Commander Paddick's critics are right about one thing: Brixton does verge on being a lawless place. Those unwise enough to venture there often come back reporting an air of fear. If you lived in Brixton between April 2000 and March 2001 you ran nearly a one in 50 chance of falling victim to a street robbery — one of the highest rates in the country. But to blame that on the borough commander's sexual preferences would be absurd. In fact, tentative evidence suggests that since Brian Paddick arrived in December 2000, the rising tide of crime in Brixton has turned. Figures compiled by the Metropolitan Police suggest that street robberies in the Borough of Lambeth have fallen from 23 a day at this time last year to 17 a day now. Burglaries have fallen by eight per cent: from 397 in February 2001 to 363 in February 2002.

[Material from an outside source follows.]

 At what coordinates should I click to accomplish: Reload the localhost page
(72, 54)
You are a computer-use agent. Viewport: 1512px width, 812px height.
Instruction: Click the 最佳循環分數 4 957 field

It may be premature to hail Commander Paddick as the reason for the decline: crime figures, like all statistics, are subject to unexplained blips. But it would not be a surprise if his methods ended in a sustained drop in crime, because. contrary to his limp-wristed persona, Commander Paddick no more deserves a reputation for being soft on crime than do those other noted homosexuals, J. Edgar Hoover and Alexander the Great. Although he is best known for his policy, begun last summer, to turn a blind eye to Lambeth's cannabis-users, the move has been more than matched by efforts to drive dealers of hard drugs off the streets. While Guardian hacks have been taunting police with spliffs outside Lambeth police station, arrests for those possessing Class A drugs have risen sharply.

It is very tempting, in our age of perfor mance league tables, for police forces to concentrate on soft targets where arrests and convictions are much easier to achieve. If the aim is to secure as many drugs convictions as possible, there is a simple option open to police forces: send bevies of officers to surround nightclubs on a Friday night and empty the pockets of middle-class recreational drug-users. Admirably, Commander Paddick has rejected this option in favour of concentrating on violent drugusers who rob to fund their addiction, and on dealers in hard drugs.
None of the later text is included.